→ Reading text
Microsoft has posted its final report on the massive SolarWinds cyberattack, providing some additional details regarding its findings and involvement. The report confirms that the attackers managed to access code repositories for several Microsoft products, including access to product source code.

Although an attacker accessing source code sounds worrying, Microsoft's report stressed that the repositories accessed didn't contain any "live, production credentials."

Microsoft Releases Final SolarWinds Report

Microsoft's final SolarWinds report is available to read on the Microsoft Security Response Center blog.

There are a few key takeaways from the latest report to address SolarWinds.

First, Microsoft "found no indications that our systems at Microsoft were used to attack others."

While this might seem like a standard response, Microsoft and SolarWinds (the company whose Orion software was the launchpad for the attack) have argued continuously about which company was breached first in the supply-chain hack.

Second, Microsoft's report confirms that the attackers did access several repositories containing source code for Microsoft products.

There was no case where all repositories related to any single product or service was accessed. There was no access to the vast majority of source code. For nearly all of code repositories accessed, only a few individual files were viewed as a result of a repository search.

The report went on to detail some of the repositories the attackers gained additional access to:

  • a small subset of Azure components (subsets of service, security, identity)

→ Parts of the exercise
1. Please extract the stretch of the SolarWinds article from "Microsoft Releases Final" through "the supply-chain hack.".
2. Extend the SolarWinds article beyond its final line.
The listing has no connection to the SolarWinds article.

→ Provided material
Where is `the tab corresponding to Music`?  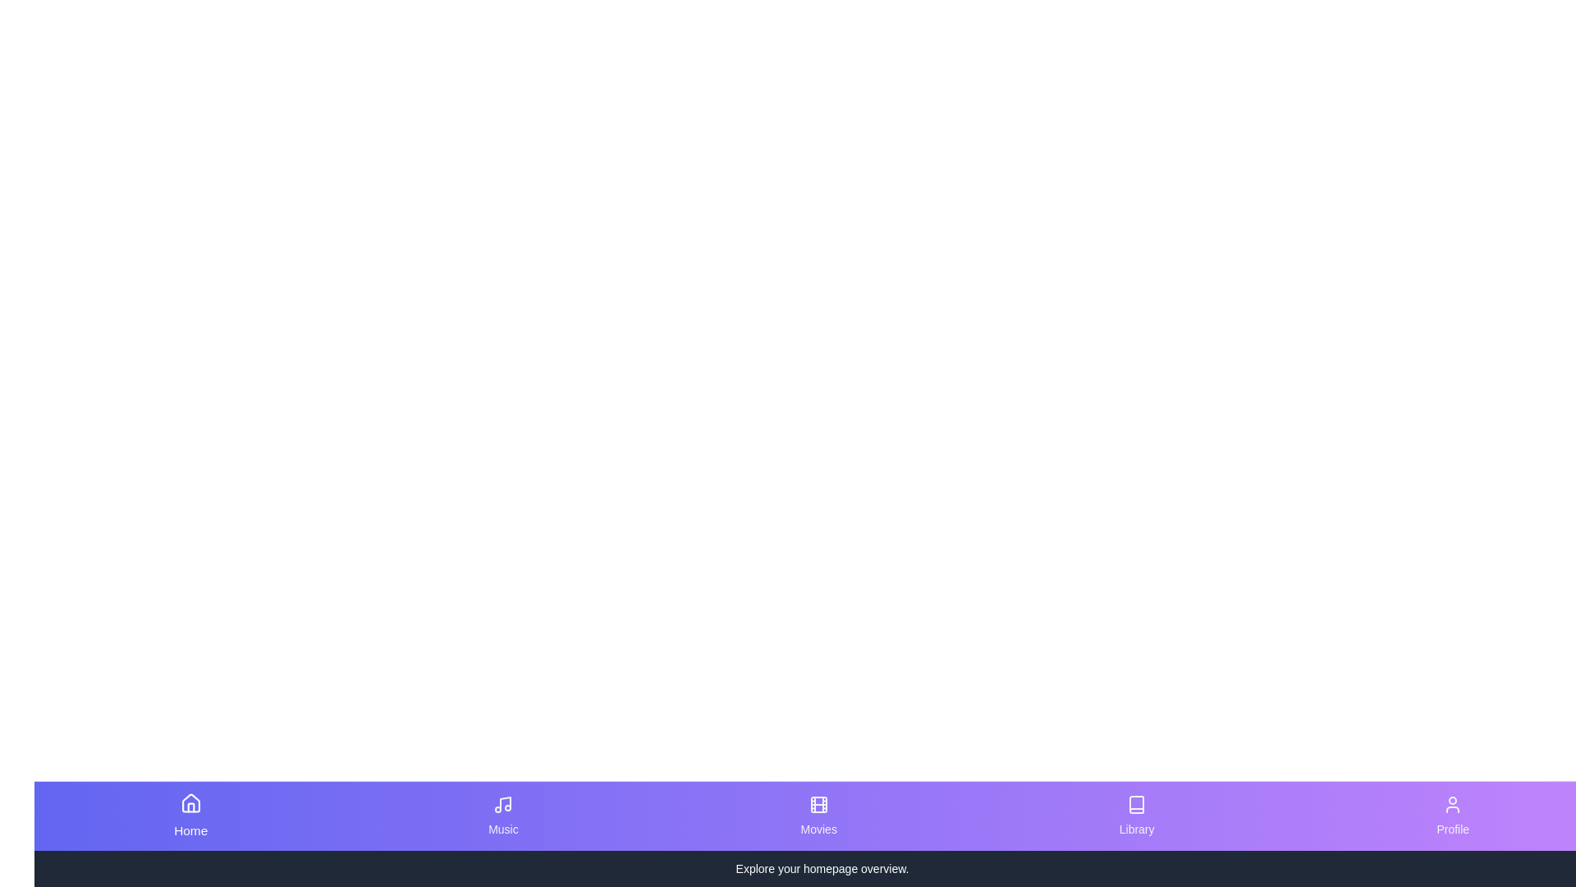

→ Answers below
1.
Microsoft Releases Final SolarWinds Report

Microsoft's final SolarWinds report is available to read on the Microsoft Security Response Center blog.

There are a few key takeaways from the latest report to address SolarWinds.

First, Microsoft "found no indications that our systems at Microsoft were used to attack others."

While this might seem like a standard response, Microsoft and SolarWinds (the company whose Orion software was the launchpad for the attack) have argued continuously about which company was breached first in the supply-chain hack.

2.
  • a small subset of Intune components
  • a small subset of Exchange components

Within those repositories, the attackers were trying to "find secrets," be that vulnerabilities, backdoors, or data. Microsoft doesn't work with secrets in its publishable code, so there was nothing to find. However, due to the scale of the breach and range of targets, Microsoft ran a full verification of its codebase.

Related: Microsoft Reveals SolarWinds Attackers Accessed Source Code

What Microsoft Learned from SolarWinds

For Microsoft and most other tech and security companies involved in the SolarWinds cyberattack, the biggest lesson is that such enormous attacks can happen, seemingly without warning, from an attacker lurking silently out of sight for a long period.

A sufficiently advanced threat, such as a nation-state threat actor, can pile resources into an operation of the scale, penetrating multiple tech companies and many US government departments.

Even though Microsoft established what it thought the SolarWinds attacker's actual target was, the attack was so broad that we might never truly understand how much data was stolen or how it will be used in the future.